Task to complete
For the data below, give the number of lines containing "agent" and nothing more.

/---

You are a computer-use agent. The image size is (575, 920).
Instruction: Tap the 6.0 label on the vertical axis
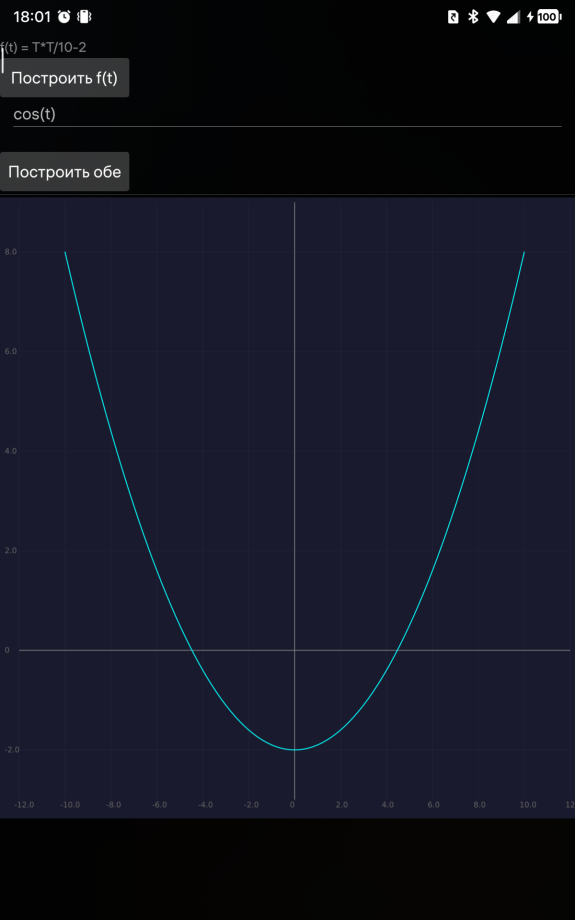pyautogui.click(x=11, y=351)
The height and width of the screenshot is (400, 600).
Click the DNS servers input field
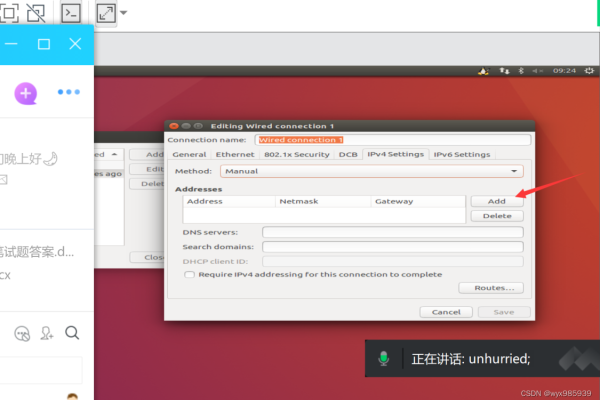pos(392,232)
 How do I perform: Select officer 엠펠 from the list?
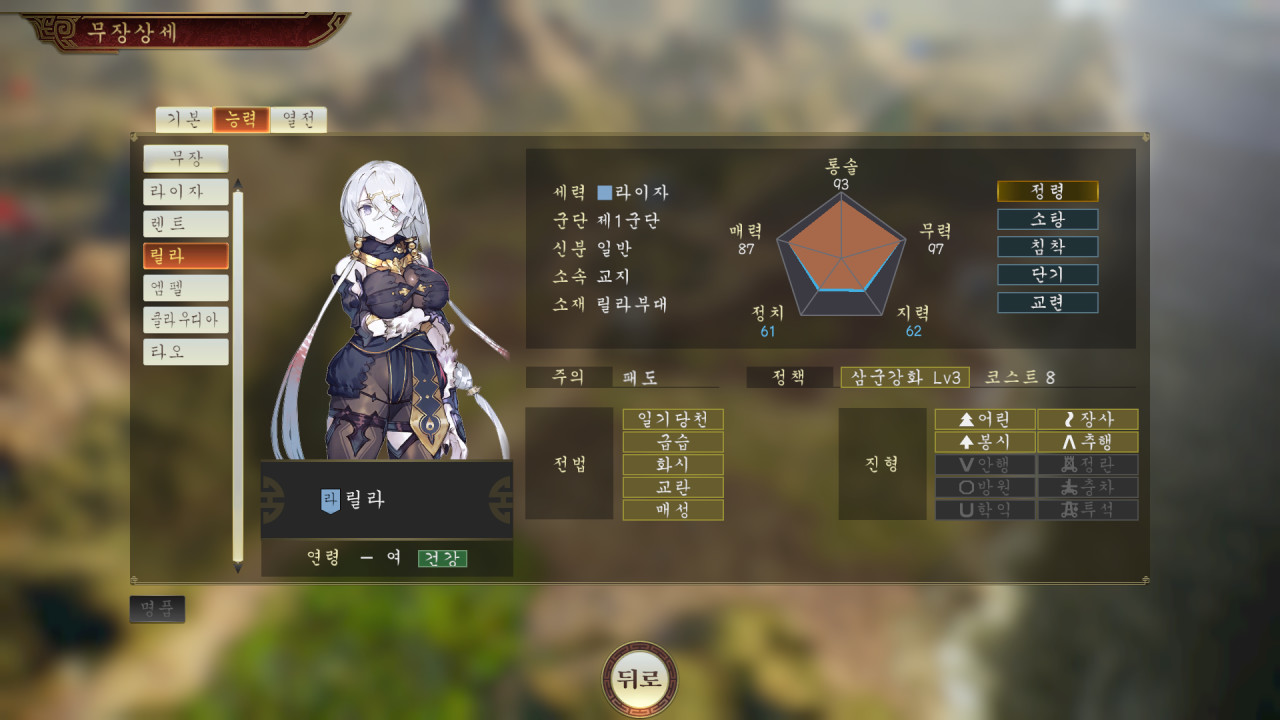click(186, 288)
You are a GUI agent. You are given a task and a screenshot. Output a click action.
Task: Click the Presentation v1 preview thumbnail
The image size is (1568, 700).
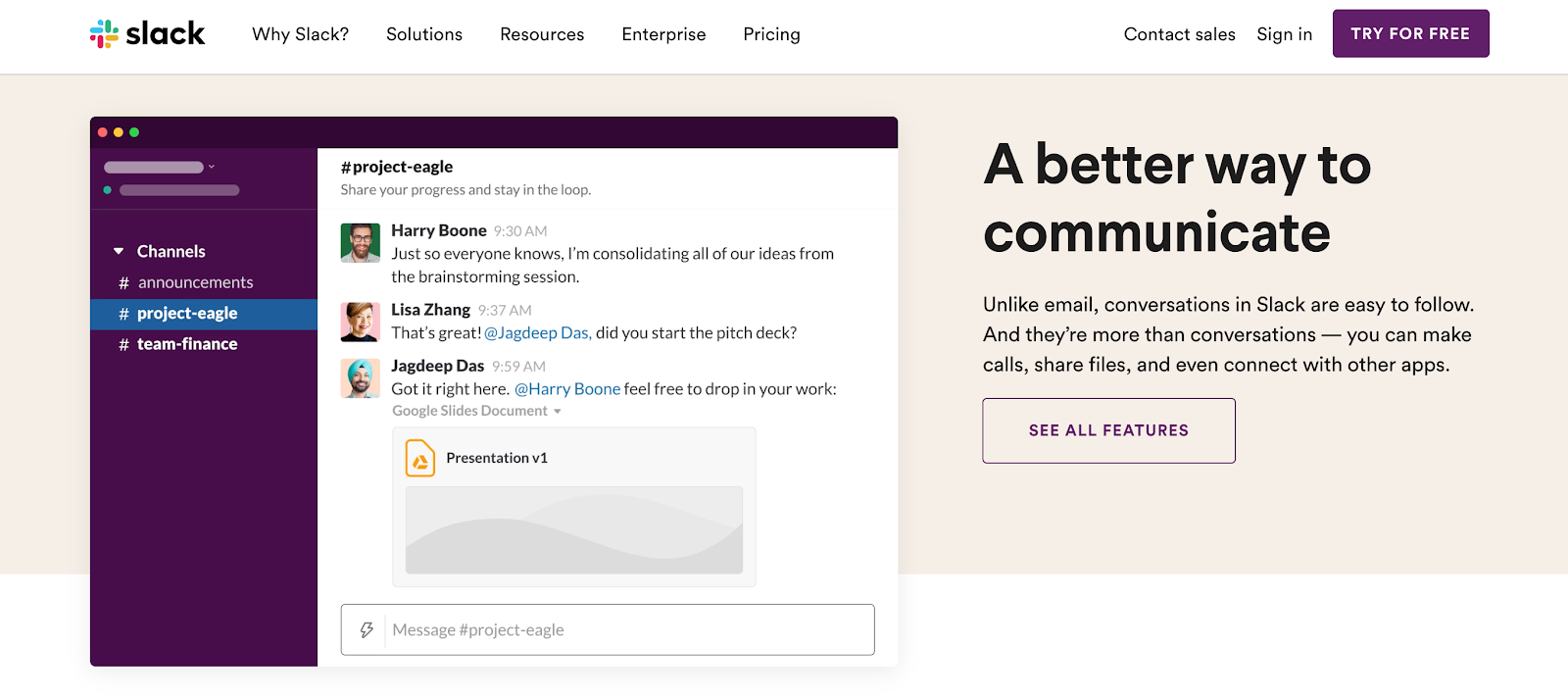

\---

Result
2